Optimization of Fenoprofen solubility within green solvent through developing a novel and accurate GSO-GPR predictive model

3.1 Models

The Gaussian process (GP) is a collection of random parameters, a subset of which is associated with Gaussian distributions (Grbić et al., 2013). Covariance and mean functions characterize the GP. Data from the past must be linked in order for Gaussian process regression (GPR) models to work. In contrast to the GD, the GP is over functions. The predictive distribution of the test input is therefore understood by Gaussian process regression models (Rasmussen, 2003).

For GPR, it is not necessary to define the exact fitting function. The data collected in the field may be compared to a multi-dimensional Gaussian distribution sampled at random places (Quinonero-Candela and Rasmussen, 2005; Jiang et al., 2021).

y is exhibited as $f\left(\mathit{x}\right)$ , $D=\left\{\left({\mathit{x}}_i,y_i\right)|i=1,2,\cdots ,n\right\}$ , ${\mathit{x}}_i\in R^d$ as input matrix and $y_i\in R$ as output. $$y=f\left(\mathit{x}\right)$$ $$f\left(\mathit{x}\right)\sim GP\left(m\right(\mathit{x}),\mathbf{K})$$

K illustrates any covariance, that is explained through kernels and their corresponding, m(x) is the mean operator (Wu et al., 2020).

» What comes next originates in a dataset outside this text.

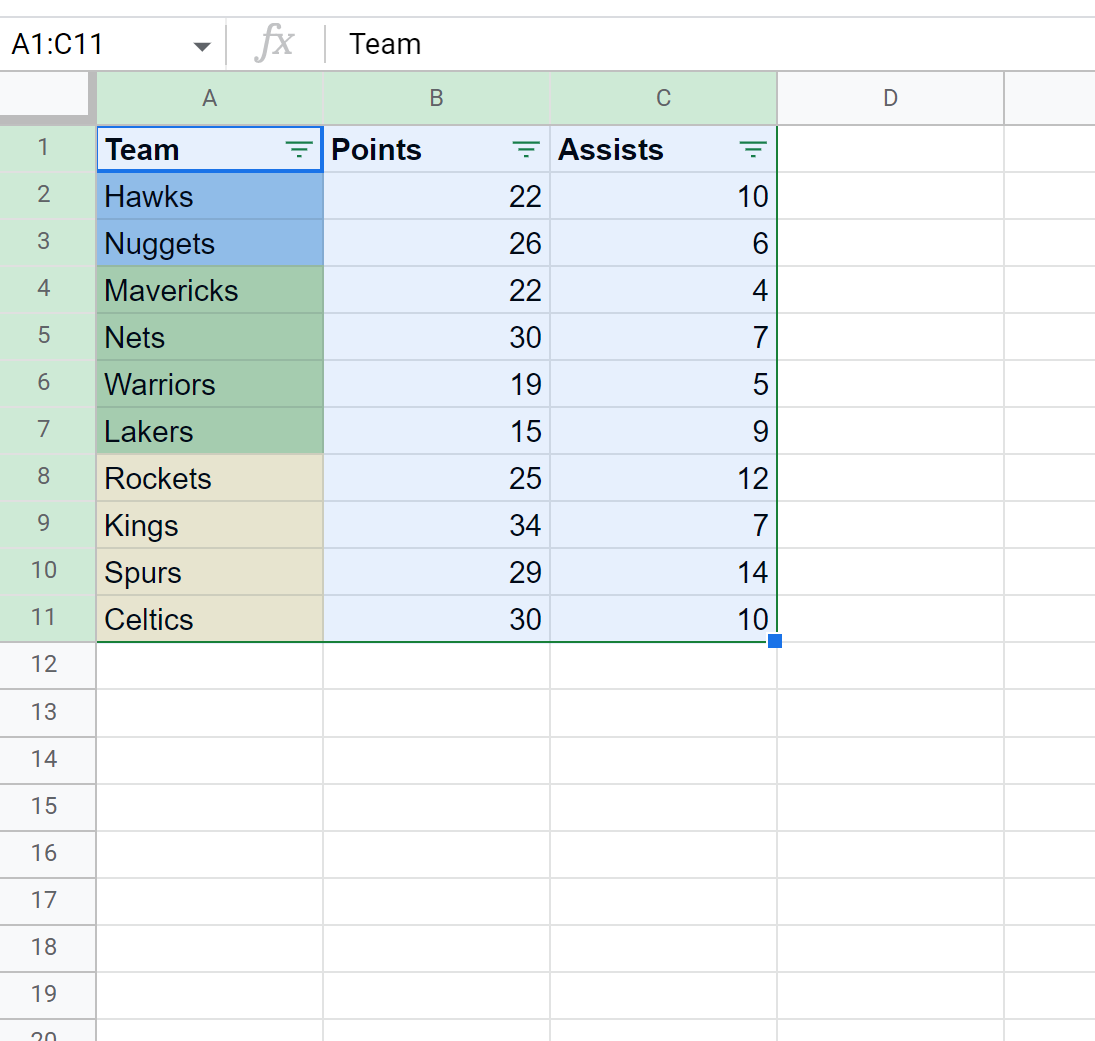Select row 12 header

point(45,664)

Many regression models employ the K-Nearest Neighbor (KNN) technique, which combines numerous supervised learning models. A basic regression and classification algorithm, this is the model under consideration (Aha et al., 1991; Ribeiro and dos Santos Coelho, 2020). Since it does not generalize from the training examples, it is called a “lazy algorithm.” Indeed, it keeps all of the data collected over the course of the testing process (Song et al., 2017). Using KNN regression is very simple. In order to perform that, it has to be calculated that the amount of neighbors with similar numerical target (Deng, 2020). Another approach is to weight the nearest neighbors to the center. To utilize regression, you use the same distance functions as KNN classification to analysis the samples. This is how you express the Euclidian (Euc_Distance) and the Manhattan distance (Man_Distance). Those equation which are shown below, demonstrate the determination of distance among × and y. $$Euc\_Distance=\sqrt{{\sum _{i=1}^k(x_i-y_i)}^2}$$ $$Man\_Distance=\sum _{i=1}^k|x_i-y_i|$$

KNN is trained through make a comparison among test data (X,y) and a training data $\text{D}=\left\{\left({\text{X}}_{\text{i}},{\text{y}}_{\text{i}}\right)\right\}$ . In regression, the last prediction of y is the mean over its k nearest neighbors' results, as shown in the equation below (Cheng and Ma, 2015; Devroye et al., 1994). $$\widehat{y}=\frac{1}{k}\sum _{i=1}^k{y}_i\left(X\right)$$

The other used model in this study is modular ANN (MANN). In order to develop MANN, the data points must be separated into multiple clusters, and then each learner is utilized to each cluster separately. In the current work, the fuzzy c-means clustering method is used (Bezdek, 2013; Wang et al., 2006). Soft or crisp clusters may be made. ANN (or equivalent methods) cannot extrapolate beyond the range of data provided for training. Under other conditions, when new data point exceeds the interval of those involved for model training, inaccurate predictions might be predicted. Fig. 1 shows the MANN diagrammatic model in which the training set is divided into four clusters. After input–output pairings are produced, the fuzzy c-means (FCM) technique divides them into four subgroups, and any subset is estimated by an ANN. The modular model's output comes from one of three local models.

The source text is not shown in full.